The principal theme of Huckleberry Finn is Huck’s growing awareness, throughout his journey down the Mississippi, of his friendship and affection for Jim, and his consequent recognition of Jim’s humanity. This realization culminates in a crisis of conscience, wherein Huck pits his own love and friendship for Jim against what he thinks his conscience is telling him, a conscience which has been formed, or rather deformed, by a fundamentally unjust convention. Caught in the struggle between his own conscience, which is moved by natural law and ordinary human feeling, and a conventional morality that justifies slavery, Huck ultimately decides he is going to help Jim even if it means he will have to go to Hell.

The story also has themes contrasting nature and natural human society — symbolized by Huck and Jim’s life on the river — with civil society, which is characterized in the story by a veneer of manly virtue and Christian piety that covers an underlying current of widespread vice and hypocrisy.

Huck FinnIt is a book that is funny, poignant, and at times dark and gloomy. There are hilarious episodes such as the one where we see Huck dressed up as a girl, only to have his disguise discovered by his threading a needle in a way that a boy might do it, not as a girl would. Huck and Jim also have an amusing discussion about whether Solomon could truly be wise, having taken on 700 wives. Another chapter features a hilariously botched performance of Shakespeare, which jumbles together elements from several different plays and speeches and presents them all together as Hamlet’s soliloquy.

These humorous elements are interwoven with touching moments, such as when Jim describes missing his own children. He recollects mistreating his four-yearold daughter at one point, even striking her for disobedience — only to realize later that her deafness was the reason she had not heeded his command.

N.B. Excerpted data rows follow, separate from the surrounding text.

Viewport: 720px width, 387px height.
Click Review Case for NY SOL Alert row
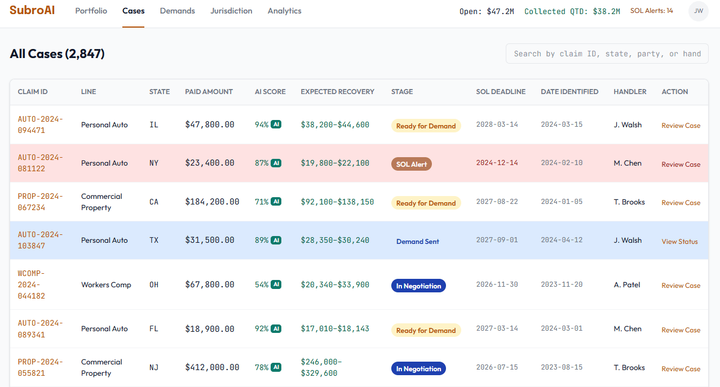pyautogui.click(x=681, y=164)
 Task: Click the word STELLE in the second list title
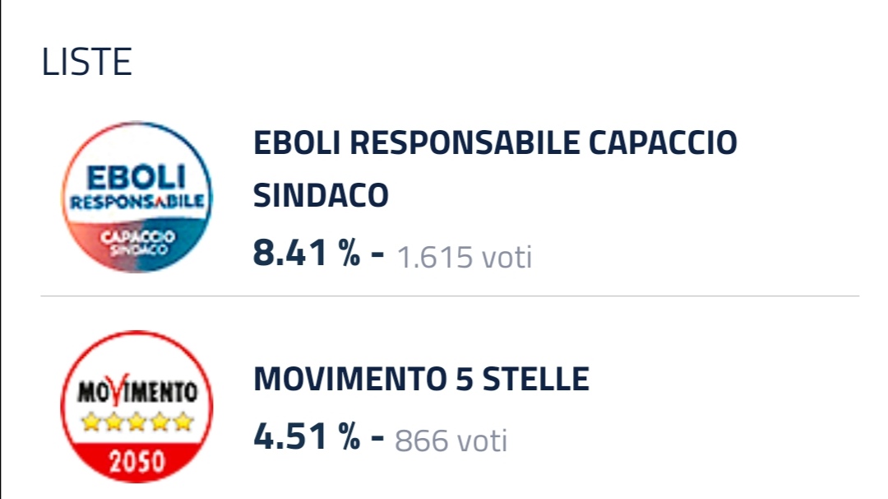536,379
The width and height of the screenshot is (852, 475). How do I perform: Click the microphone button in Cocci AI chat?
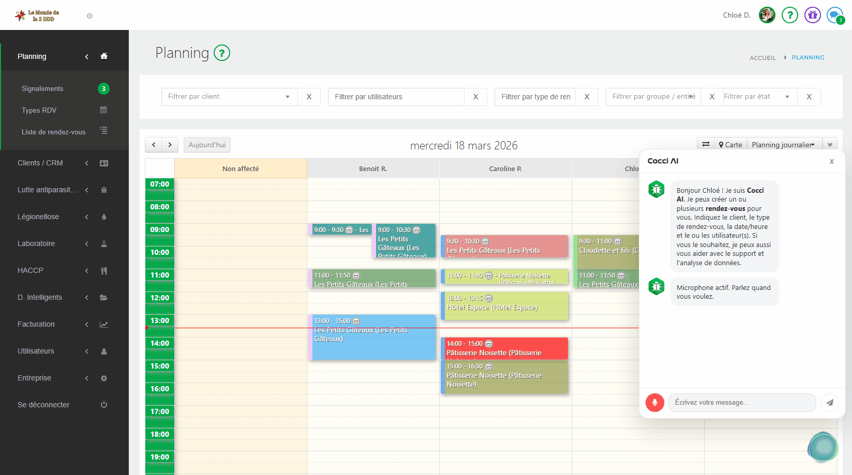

The book is also very dark. There is a long episode in the story about Huck staying with a family involved in a feud with another family going back for generations. He befriends a boy named Buck, and ends up seeing him killed with nearly his entire family. The violence of this wholesale slaughter also highlights the hypocrisy of the families involved, who love to listen to sermons on brotherly love. Another shocking episode involves the cruelty and violence of a mob toward a couple of con men in revenge for having been deceived. Though the pair of con artists certainly deserves some sort of justice, Huck is horrified to see them tarred and feathered.

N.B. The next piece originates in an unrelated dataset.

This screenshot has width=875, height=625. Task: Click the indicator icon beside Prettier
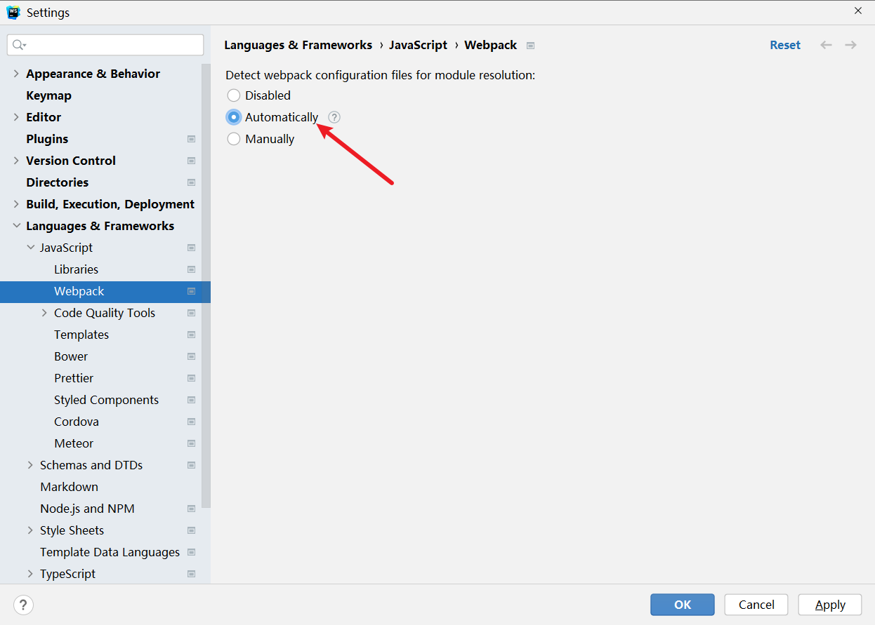(x=191, y=378)
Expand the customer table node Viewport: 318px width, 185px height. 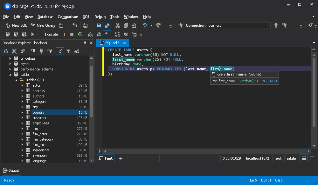[22, 118]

Given the book’s underlying and deep-seated criticism of slavery, it is surprising that Huckleberry Finn often comes under attack because its characters regularly use a racially charged epithet, namely, the n-word. But Twain uses this term to help manifest the jarring contrast between the humanity of Jim and the unjust convention of slavery. In fact, the book is so striking because it presents an honest and reflective consideration of our own problems as a nation and as human beings. The Adventures of Huckleberry Finn is unquestionably one of the great American novels. It grapples directly with the problem of slavery, which has arguably been the fundamental issue facing our nation from the beginning, one that Tocqueville observed during his visit to America in 1831 and astutely identified as an underlying flaw and contradiction. It is a problem that has involved the whole republic and its effects are still felt today.

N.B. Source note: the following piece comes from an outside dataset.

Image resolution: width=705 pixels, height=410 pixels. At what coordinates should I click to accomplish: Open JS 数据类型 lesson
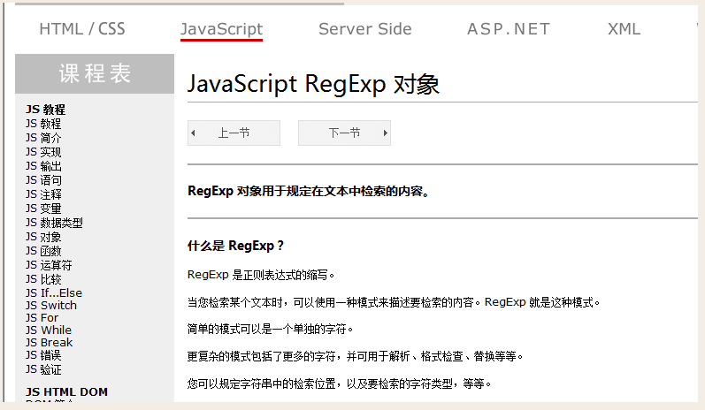[54, 223]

Moreover, Huckleberry Finn does not merely manifest the problem of slavery. It points to a solution. The friendship between Huck and Jim is one of the most moving in all of literature. Not only does it testify to the common humanity of the black man — and the horrific injustice of slavery — it also gives us hope that whites and blacks can be united in friendship and that the wounds of the nation might be healed.